Electronegativity is a measure of an atom's ability to attract and hold onto electrons. It is an important concept used to predict how atoms will interact and form molecules. Electronegativity values increase from left to right across a period and decrease down a group in the periodic table. This trend is because atoms have more protons in their nuclei as you move across a period, increasing their ability to attract electrons. Meanwhile, as you go down a group, the outer electrons are further from the nucleus and experience greater electron shielding, reducing their attraction to the nucleus.

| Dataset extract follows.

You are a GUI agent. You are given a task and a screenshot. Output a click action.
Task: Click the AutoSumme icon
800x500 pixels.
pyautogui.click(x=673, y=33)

In our list of elements (O, Ba, Co, Be, Br, Se), Oxygen is the most electronegative. Oxygen is located in the upper right of the periodic table, which is characteristic of elements with high electronegativity. This property makes Oxygen highly reactive and a common participant in the formation of polar covalent bonds, especially with hydrogen and carbon.

Oxidation States

The oxidation state of an element in a compound is the hypothetical charge it would have if all bonds were ionic. This concept is crucial in understanding redox reactions and the transfer of electrons between species. Each element has a range of possible oxidation states, but some have specific maximum values. Elements like Selenium, found in group 16, typically exhibit a +6 oxidation state, but certain compounds can push its maximum oxidation state to +7.

When examining oxidation states, keep in mind that nonmetals in higher periods can exhibit these maxima due to the availability of additional d-orbitals, which can accommodate more electrons or pairs.

Electron Affinity

Electron affinity is the energy change that occurs when an electron is added to a neutral atom. High electron affinity indicates an atom's strong tendency to gain an electron, thus forming an anion. This property varies across the periodic table, generally increasing across a period and decreasing down a group.

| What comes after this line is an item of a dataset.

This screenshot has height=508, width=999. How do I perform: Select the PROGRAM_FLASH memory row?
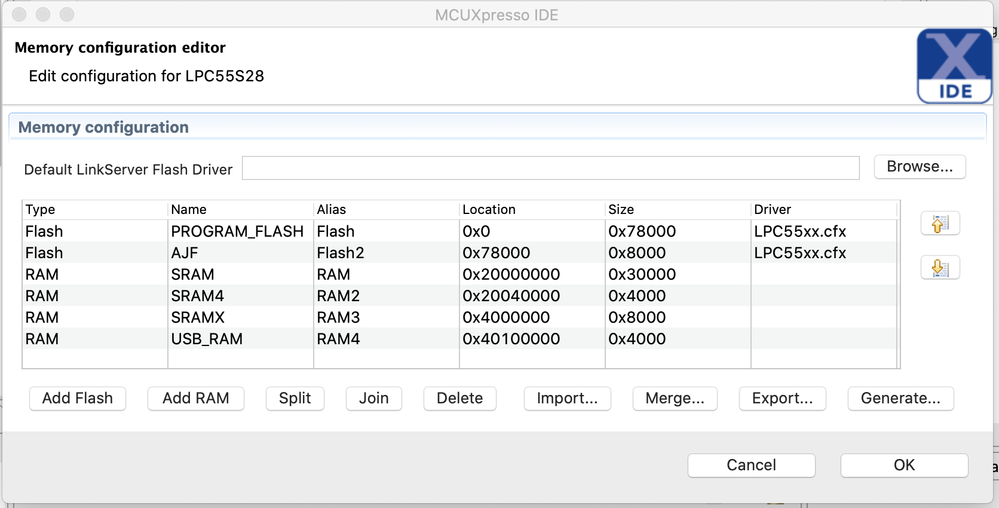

In our selection of elements, the alkaline earth metal Barium, which is in group 2, has a low electron affinity, making it more prone to losing an electron rather than gaining one. This tendency is due to its larger atomic size and the lower effective nuclear charge experienced by its outermost electrons, reducing the atom’s overall electron affinity.

Pi Bonds

Pi (\( \pi \)) bonds are a type of covalent bond which occur due to the sideways overlap of p orbitals. They are integral to the formation of double and triple bonds in molecules. Unlike sigma bonds, which are strong and result from head-on orbital overlap, pi bonds are weaker due to the diffraction of sideways orbital overlaps.

Oxygen is known for its capacity to form pi bonds. Due to its small size and high electronegativity, it forms these bonds readily, particularly in compounds like carbon dioxide (\( \text{CO}_2 \)) and molecular oxygen (\( \text{O}_2 \)). Pi bonds play a critical role in determining the reactivity and geometry of molecules, influencing properties like bond angles and the shape of the molecules they form.

Transition Metals

Transition metals are a group of elements located in groups 3-12 of the periodic table. They are characterized by their ability to form variable oxidation states, and the presence of partially filled d orbitals. These metals are well known for their unique properties, such as forming colored compounds, being good conductors of heat and electricity, and having high melting and boiling points.

Cobalt, from our list, is a transition metal positioned in group 9. This element showcases the variability in oxidation states typical of transition metals, due to the possibility of electrons being removed from both the s and d orbitals. Cobalt and other transition metals are important in various industrial processes, serving as catalysts in reactions and playing a key role in metallurgy and the production of alloys.